» **Page**
..............................

I am wondering about how the GL API works. How a driver is implemented and what is the role of the OS in this.

Someone once said this :

"D3D does kernel mode switches much more frequently than OpenGL. Last I looked, kernel mode switches are expensive. If OpenGL is ever made to enter the kernel for each buffer set-up call, that'll certainly slow it down tremendously."

What does the above mean exactly? Does "kernel mode switch" mean switching to ring 0?

For example NVidia`s implementation, they have a file called nvoglnt.dll
I`m guessing that nvoglnt.dll is a standard dll which manages the GL contexts that exist in the system, and that it`s role is to send commands to the graphics card and basically "run GL".

What does it do to do that? Does it call functions in some .sys file?

What about D3D? What exactly does it do that is different than GL?

I would like to know more such as how memory is managed on the video card? Is the driver 100% responsible for uploading what the GPU needs. Is it responsible for managing AGP memory as well?

Humus
08-14-2003, 01:44 PM
At the chance of talking out of my ass with the very limited knowledge I have of the internals of the gl driver model on windows ...

..............................

» **Records supplied**

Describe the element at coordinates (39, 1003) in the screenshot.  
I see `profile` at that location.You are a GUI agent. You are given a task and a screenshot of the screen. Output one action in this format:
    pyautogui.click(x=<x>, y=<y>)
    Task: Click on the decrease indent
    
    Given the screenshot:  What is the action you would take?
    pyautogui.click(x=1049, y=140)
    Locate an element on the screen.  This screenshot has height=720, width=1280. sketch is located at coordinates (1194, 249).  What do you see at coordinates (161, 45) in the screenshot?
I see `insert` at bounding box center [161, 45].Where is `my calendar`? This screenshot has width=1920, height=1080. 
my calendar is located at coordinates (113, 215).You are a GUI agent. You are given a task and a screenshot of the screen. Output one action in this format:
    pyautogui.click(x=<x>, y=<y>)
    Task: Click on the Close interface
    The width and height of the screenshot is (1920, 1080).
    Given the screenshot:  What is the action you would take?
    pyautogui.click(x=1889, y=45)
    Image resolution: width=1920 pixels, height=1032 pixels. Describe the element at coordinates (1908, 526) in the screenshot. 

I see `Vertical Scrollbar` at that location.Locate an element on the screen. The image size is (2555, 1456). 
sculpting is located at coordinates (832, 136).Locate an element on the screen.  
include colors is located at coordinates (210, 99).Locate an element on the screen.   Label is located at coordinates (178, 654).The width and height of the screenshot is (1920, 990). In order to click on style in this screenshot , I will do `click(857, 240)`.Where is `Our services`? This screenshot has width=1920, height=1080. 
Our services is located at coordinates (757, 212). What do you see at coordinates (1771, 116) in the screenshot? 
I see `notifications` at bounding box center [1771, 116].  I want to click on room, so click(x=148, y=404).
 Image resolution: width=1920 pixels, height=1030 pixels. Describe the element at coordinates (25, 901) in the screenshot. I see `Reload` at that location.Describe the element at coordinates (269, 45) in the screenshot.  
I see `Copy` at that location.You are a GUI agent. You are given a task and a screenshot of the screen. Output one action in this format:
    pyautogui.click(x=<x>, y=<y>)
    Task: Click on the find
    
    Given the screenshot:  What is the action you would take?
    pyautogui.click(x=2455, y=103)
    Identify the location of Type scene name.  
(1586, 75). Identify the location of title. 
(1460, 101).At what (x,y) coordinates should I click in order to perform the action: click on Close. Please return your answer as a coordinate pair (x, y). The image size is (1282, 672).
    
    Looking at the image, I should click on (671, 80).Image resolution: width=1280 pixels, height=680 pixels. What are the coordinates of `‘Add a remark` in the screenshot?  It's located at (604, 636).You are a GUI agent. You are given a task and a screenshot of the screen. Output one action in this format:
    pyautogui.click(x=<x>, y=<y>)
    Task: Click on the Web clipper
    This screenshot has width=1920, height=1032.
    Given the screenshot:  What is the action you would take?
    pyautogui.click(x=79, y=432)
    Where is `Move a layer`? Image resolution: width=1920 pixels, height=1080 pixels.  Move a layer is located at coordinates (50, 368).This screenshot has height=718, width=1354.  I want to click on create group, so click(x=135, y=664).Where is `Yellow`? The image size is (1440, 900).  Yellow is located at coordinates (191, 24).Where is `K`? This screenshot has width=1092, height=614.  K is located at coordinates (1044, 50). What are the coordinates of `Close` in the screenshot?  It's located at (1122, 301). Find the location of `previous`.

..............................

Reproduce word for word the part of the forum post on OpenGL drivers from "Someone once said" to "switching to ring 0?".

Someone once said this :

"D3D does kernel mode switches much more frequently than OpenGL. Last I looked, kernel mode switches are expensive. If OpenGL is ever made to enter the kernel for each buffer set-up call, that'll certainly slow it down tremendously."

What does the above mean exactly? Does "kernel mode switch" mean switching to ring 0?